Let’s face it, it’s Tuesday night and your options are service at the Baptist Campus Ministry, staring at your Facebook news feed, or twelve shots of tequila and some questionable decision making. There’s just not that much to do in college. Sure, you could study –and you probably should- but when is the last time studying got you laid? Even better than that, when was the last time studying got you a story worthy of a call to your high school best friend? That’s right, never. Drinking can make anything interesting. Suddenly your university-provided cable options of Canadian Hockey or the Regular Show are very much worthy of inviting people over. The most mundane and innocent activities are suddenly a blast, baking a pie, coloring, and wearing sunglasses indoors have never been so exciting!
No one has money in college. This is one of the most wonderful things about college, and also one of the worst. Maybe if you or your friends had money you could go watch a movie or have a nice dinner, but priorities are priorities. When it comes down to it, on a good day, you have twenty bucks and your choices are a meal at Applebee’s or enough vodka to earn you 6 IOUs and a blow job. That ramen is sounding mighty good, isn’t it?
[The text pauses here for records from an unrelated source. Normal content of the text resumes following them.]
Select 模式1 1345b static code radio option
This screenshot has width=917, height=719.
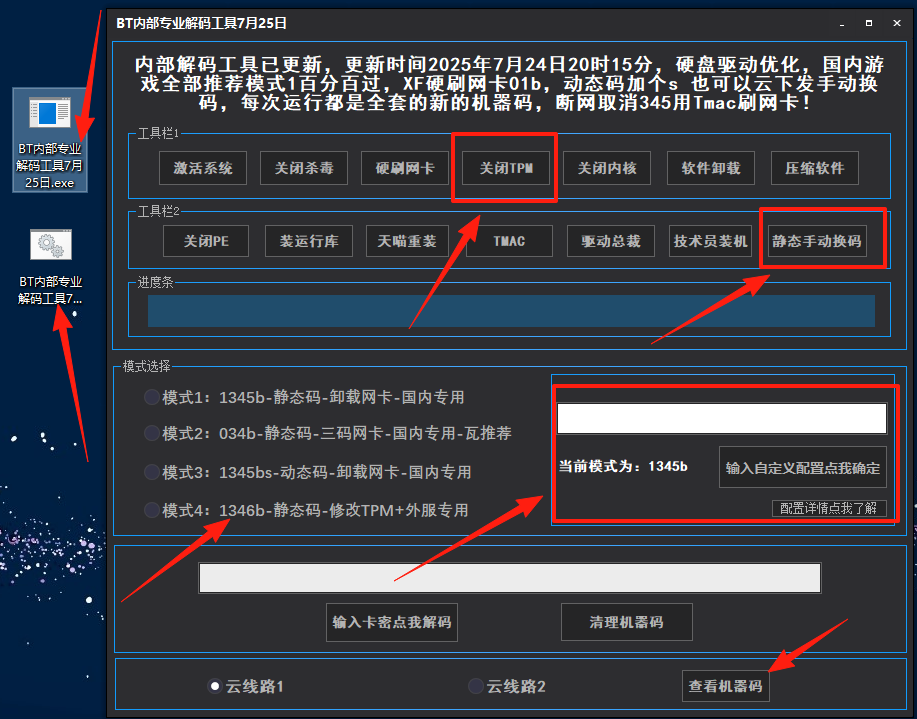point(152,397)
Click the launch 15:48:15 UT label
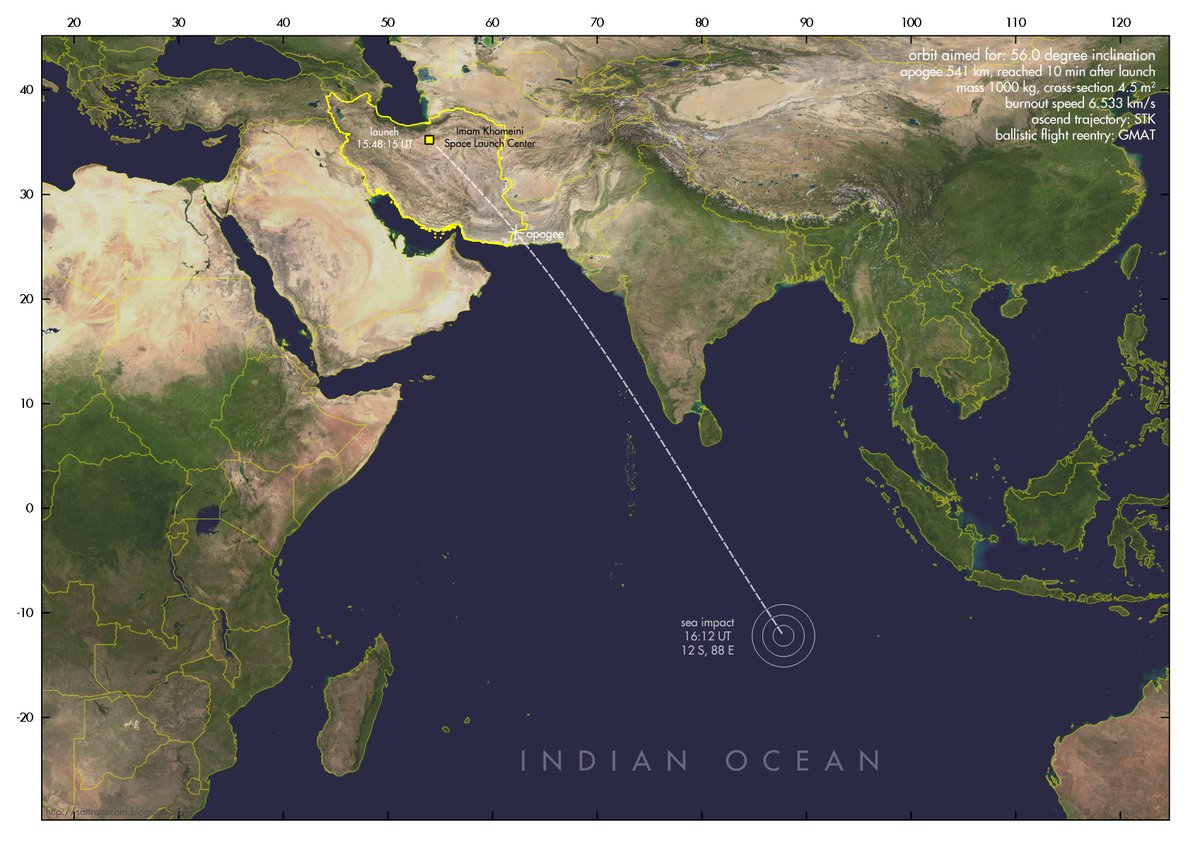The height and width of the screenshot is (844, 1200). tap(384, 138)
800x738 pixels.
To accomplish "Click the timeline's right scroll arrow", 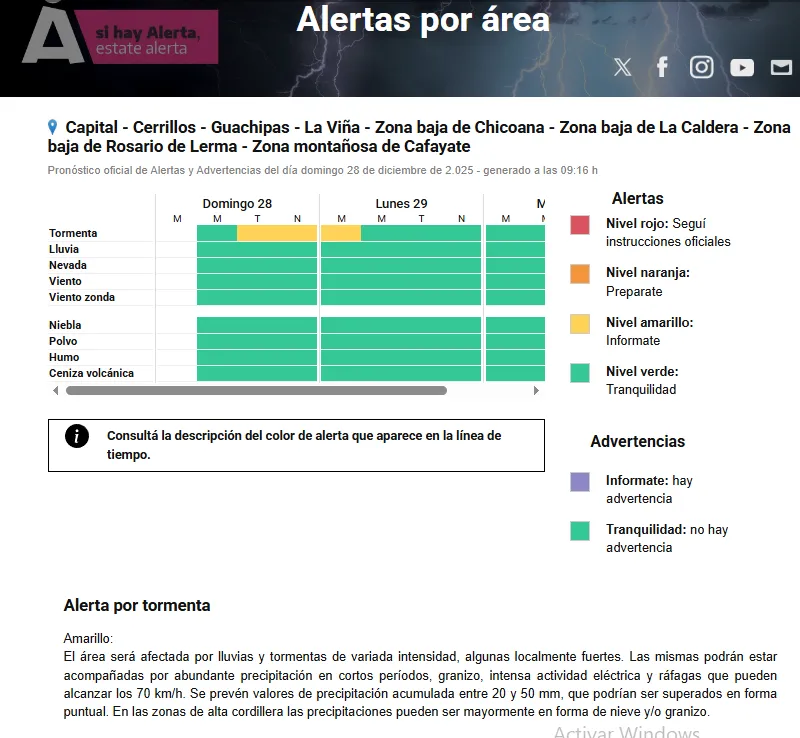I will [x=537, y=390].
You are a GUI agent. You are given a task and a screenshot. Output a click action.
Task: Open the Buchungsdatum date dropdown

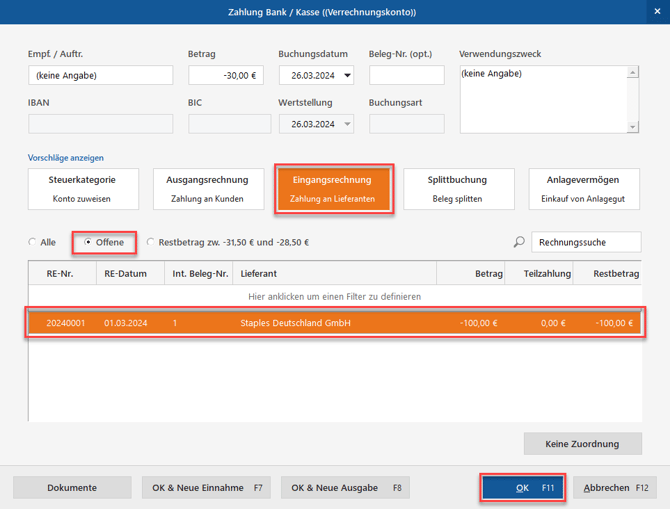coord(347,75)
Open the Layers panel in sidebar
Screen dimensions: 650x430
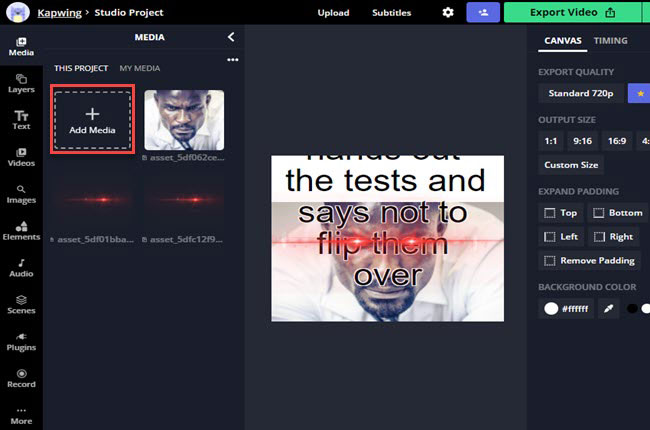pos(21,83)
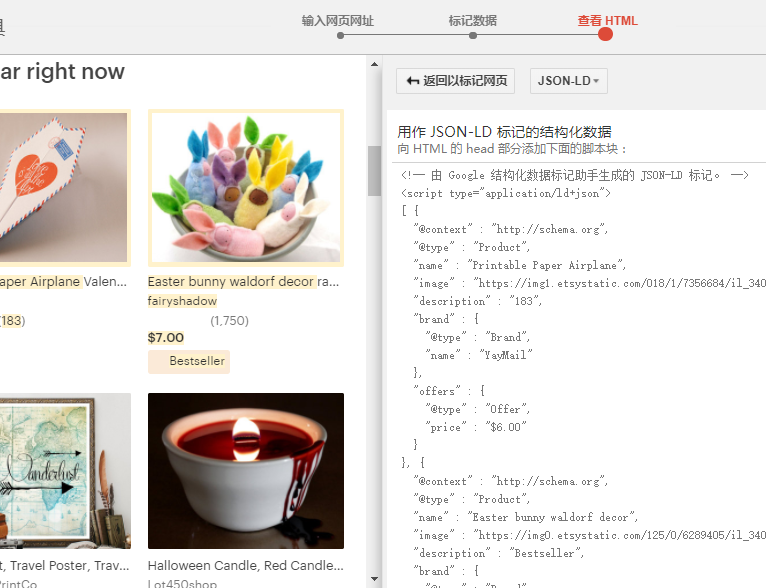
Task: Click the scroll down arrow of left pane
Action: (x=375, y=578)
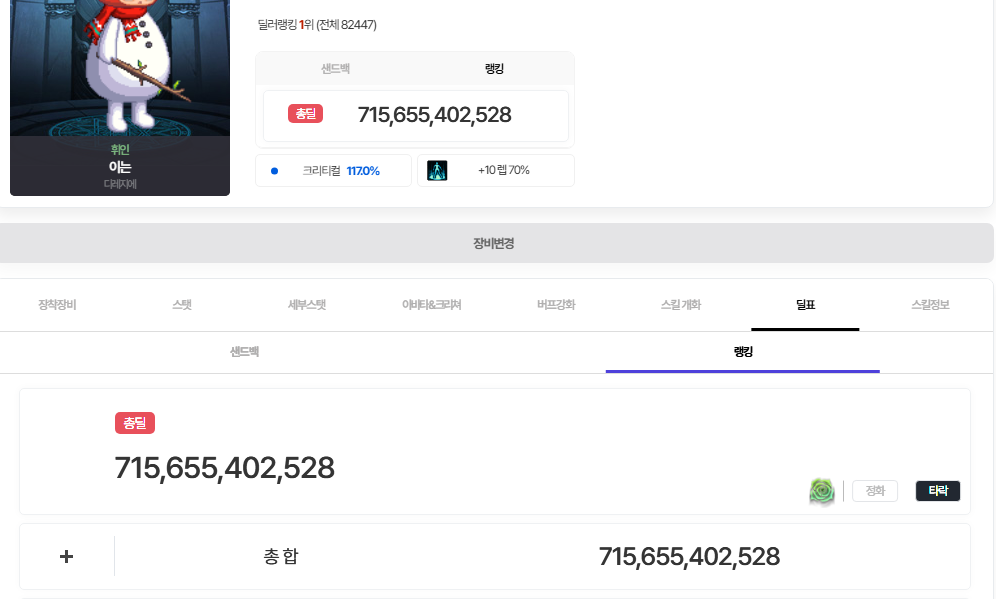Screen dimensions: 996x599
Task: Expand the 총합 row with plus icon
Action: click(x=67, y=557)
College is when the first inkling of adulthood sets in. You have a job, probably some bills, deadlines, and a whole bunch of shit on your plate now. And that really blows. As soon as you realize how much your life sucks, you begin to see that the shit will only pile higher after college. Sometime during freshman year, you will have a life motto that goes something like this, “When else will I be able to get embarrassingly drunk on a Monday night,” and so begins your acceptance of the fact that drinking is not only a valid use of time, but an American pastime and a widely celebrated hobby.
If life is awkward, then college is really awkward. In college, you spend ninety nine percent of your time with people you barely know and you probably even live with them. The easiest way for most people to come out of their awkward turtle shells is a little dose of Jack, so go ahead, have a drink or seven. These people won’t be strangers when you wake up tomorrow.
You have forty eight hours to write three papers and learn an entire semester worth of statistics, and you are freaked the fuck out. What better way to distract yourself from your problems and ease your worrying than taking jello shots and exploring the inside of that exchange student’s mouth? Drinking is the best OTC for stress, that’s all there is to it.
Drunk people are funny. Well, actually drunk people are idiots. And, yes, you are an idiot when you’re drunk, but that fact doesn’t seem to be so important when your six best friends are acting just as stupid as you are. Additionally, you will probably end up babysitting or DDing at some point, so in the end, the ratio of watching hilarious drunk people as opposed to being that drunk person works out in your favor.